Writing as Spectator Sport

I remember when I was a teenager and the Monty Python crew were releasing comedy albums (among all of the visual stuff that was still happening then). In 1973 they released Matching Tie and Handkerchief.

That came to mind while I was writing today. And I’ll tell ya why.

My writing was going well today. There are days that it does. I’ve had a few in a row actually, and it was feeling really good today. A couple of times I actually wished that I had another writer with we, just so he or she could see it happening.

Of course that is easily one of the most vain, hubristic thoughts that I’d ever had, and I recognized it immediately. I was alone, however so I laughed it off. “No one care hear the thoughts inside your head,” I told myself. “No one will ever know that you actually thought the writing you did today would make someone want to watch you do it. And that’s good because that’s how crazy people think.”

And then I remembered MT&H, and the skit entitled “Novel Writing.”

The premise was that writing novels was treated as a spectator sport, and it told of the large crowd had come together to watch “local boy” Thomas Hardy begin the writing of Return of the Native. The word by painstakingly chosen word description of the first sentence is hilarious, and it even pokes fun at the sports world’s obsession with statistics as, after the first word is penned, (“the,”) they analyze how it compares to his others saying:

Well, this is true to form, no surprises there. He’s started five of his eleven novels to date with the definite article. We’ve had two of them with “it”, there’s been one “but”, two “ats”, one “and” and a “Dolores”. Oh, that , of course, was never published.

Monty Python’s Flying Circus

So I felt mildly vindicated for about three seconds. Hell, these guys are some of my biggest heroes, and they thought about a writer’s fans being excited to watch him at it!

And then I remembered, “Oh, yeah. It’s satire.” What they were saying essentially, was “What is the one thing in the entire world that no one would ever pay money to watch happen?” I’m guessing it came down to novel-writing and paint drying. I bet the younger guys wanted paint drying but Cleese said, “Who are the bloody fans rooting for, the paint? It don’t work!”

“Really, Johnny? Do you think?”

“Bloody hell. How much would you pay to see Thomas Fucking Hardy write Return of the Bloody Native?”

Something like that, I think.

“You know… the one with the melty clocks!”

The other thing that came to mind was a story I heard during college which is a real howler in art history circles, but doesn’t generally play well with Midwestern crowds. It’s about Salvador Dalí, the super wacky Spanish surrealist painter that you may or may not have heard of but you’ve probably seen his most famous painting, “The Persistence of Memory,” or as most people refer it, “The Melty-Clock Painting.

Dali died in 1989, but not from being
stabbed by his mustache,
which was shorter near the end.

Anyway, this story has nothing to do with that painting. It doesn’t even have anything to do with his insane mustache.

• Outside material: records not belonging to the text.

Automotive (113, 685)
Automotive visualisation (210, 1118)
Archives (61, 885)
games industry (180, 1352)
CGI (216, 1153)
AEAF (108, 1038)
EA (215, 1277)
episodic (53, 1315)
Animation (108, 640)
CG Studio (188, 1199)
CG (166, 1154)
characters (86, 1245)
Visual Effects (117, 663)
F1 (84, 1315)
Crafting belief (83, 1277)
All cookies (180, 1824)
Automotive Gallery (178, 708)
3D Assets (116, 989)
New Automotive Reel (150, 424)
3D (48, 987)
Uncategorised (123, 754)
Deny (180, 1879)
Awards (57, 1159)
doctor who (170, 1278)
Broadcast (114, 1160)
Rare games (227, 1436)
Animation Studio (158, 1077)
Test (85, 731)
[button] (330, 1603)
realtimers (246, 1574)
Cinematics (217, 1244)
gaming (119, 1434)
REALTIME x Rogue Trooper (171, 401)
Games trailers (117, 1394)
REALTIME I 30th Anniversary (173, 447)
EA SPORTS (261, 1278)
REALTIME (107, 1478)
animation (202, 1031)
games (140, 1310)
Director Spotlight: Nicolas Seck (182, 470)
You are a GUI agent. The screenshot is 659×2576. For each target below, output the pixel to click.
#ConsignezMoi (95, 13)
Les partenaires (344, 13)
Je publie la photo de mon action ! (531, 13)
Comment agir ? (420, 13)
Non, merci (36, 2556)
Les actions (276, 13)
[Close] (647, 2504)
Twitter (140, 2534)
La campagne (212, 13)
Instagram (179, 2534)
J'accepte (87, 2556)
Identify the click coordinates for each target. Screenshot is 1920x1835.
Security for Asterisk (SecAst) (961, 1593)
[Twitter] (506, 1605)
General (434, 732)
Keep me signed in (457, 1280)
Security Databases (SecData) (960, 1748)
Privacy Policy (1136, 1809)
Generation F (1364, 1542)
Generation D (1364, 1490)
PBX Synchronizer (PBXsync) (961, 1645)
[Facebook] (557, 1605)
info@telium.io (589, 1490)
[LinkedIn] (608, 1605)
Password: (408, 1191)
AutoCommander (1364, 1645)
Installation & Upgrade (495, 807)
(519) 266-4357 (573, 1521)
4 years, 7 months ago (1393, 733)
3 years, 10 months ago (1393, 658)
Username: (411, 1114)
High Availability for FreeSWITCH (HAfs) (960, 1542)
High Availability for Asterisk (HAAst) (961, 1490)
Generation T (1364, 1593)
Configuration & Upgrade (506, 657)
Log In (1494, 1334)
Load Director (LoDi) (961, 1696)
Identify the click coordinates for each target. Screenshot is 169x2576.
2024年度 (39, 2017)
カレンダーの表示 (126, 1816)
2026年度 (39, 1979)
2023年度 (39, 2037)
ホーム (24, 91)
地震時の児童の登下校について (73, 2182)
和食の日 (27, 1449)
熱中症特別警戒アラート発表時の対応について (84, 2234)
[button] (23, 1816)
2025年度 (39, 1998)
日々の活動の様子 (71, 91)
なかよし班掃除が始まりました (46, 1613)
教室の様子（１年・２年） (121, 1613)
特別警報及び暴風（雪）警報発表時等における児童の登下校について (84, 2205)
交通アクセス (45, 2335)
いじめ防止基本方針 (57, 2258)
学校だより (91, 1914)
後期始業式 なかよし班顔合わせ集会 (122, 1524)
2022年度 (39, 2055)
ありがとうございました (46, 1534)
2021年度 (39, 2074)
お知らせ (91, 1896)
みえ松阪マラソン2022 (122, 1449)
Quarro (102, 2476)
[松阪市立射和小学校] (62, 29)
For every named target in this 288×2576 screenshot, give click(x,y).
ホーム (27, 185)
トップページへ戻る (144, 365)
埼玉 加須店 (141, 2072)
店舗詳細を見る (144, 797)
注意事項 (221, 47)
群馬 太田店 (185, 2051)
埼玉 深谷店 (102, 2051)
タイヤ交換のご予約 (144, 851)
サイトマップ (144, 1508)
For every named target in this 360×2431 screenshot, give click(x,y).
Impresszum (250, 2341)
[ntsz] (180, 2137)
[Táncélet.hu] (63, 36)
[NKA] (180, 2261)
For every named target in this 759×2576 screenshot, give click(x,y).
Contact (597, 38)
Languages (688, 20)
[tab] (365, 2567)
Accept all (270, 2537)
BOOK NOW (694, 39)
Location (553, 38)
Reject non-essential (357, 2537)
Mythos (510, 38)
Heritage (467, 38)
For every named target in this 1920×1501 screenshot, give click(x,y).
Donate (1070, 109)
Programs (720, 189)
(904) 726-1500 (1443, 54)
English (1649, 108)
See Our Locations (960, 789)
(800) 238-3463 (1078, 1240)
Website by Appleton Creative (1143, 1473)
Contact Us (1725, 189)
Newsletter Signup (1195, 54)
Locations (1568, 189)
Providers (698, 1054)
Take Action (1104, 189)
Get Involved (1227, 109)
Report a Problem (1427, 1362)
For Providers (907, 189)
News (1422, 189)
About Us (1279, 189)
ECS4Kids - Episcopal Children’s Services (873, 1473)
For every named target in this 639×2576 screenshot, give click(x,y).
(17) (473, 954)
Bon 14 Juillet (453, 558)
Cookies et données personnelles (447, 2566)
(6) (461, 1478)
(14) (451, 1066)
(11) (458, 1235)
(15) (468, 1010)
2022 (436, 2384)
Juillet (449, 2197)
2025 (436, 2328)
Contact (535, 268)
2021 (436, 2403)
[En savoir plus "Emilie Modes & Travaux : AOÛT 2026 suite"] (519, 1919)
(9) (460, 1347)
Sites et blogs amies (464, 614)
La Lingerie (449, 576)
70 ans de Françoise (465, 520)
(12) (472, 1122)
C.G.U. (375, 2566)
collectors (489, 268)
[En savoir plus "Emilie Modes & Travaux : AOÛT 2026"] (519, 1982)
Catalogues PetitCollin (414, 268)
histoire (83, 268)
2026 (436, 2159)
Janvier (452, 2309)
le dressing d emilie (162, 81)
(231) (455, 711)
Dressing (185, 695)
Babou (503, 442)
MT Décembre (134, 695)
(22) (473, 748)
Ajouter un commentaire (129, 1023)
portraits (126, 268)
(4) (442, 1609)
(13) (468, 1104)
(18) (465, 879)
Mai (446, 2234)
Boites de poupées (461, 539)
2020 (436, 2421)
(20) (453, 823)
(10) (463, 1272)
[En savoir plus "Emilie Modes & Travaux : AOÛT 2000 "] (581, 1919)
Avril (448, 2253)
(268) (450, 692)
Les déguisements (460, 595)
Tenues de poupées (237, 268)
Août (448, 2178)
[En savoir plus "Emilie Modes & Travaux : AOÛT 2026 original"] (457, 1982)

The story is that that there was to be a great event, in which Dali was to appear before an audience to finish his latest masterpiece. In some versions the event was actually televised. He came out to great fanfre, then sat before the great canvas, and dotted the “I” in his last name.

This was prior to the internet, where that sort of shit happens all the time. It was even before Geraldo Rivera and Al Capone’s empty vault. We’re used to being conned now. We like it. We might even sign up for a new streaming service to watch it, although we’ll probably bail before the end of the trial period.

Don’t mind me.
Don’t even remind me.

So, this is probably why at no point did they consider writing a sketch named “Surrealistic Painting, with Salvador Dalí.”

So I will continue to be my only spectator, and I will remember that it’s not cool to imagine anyone wants to watch me write.

However, should someone actually want to discuss an audience, remember we will have to social distancing, and I think the maximum number of people can be no more that 50% of what the normal capacity would be, soooo, no more then a hundred thousand or so. I dunno. We’ll work our the details.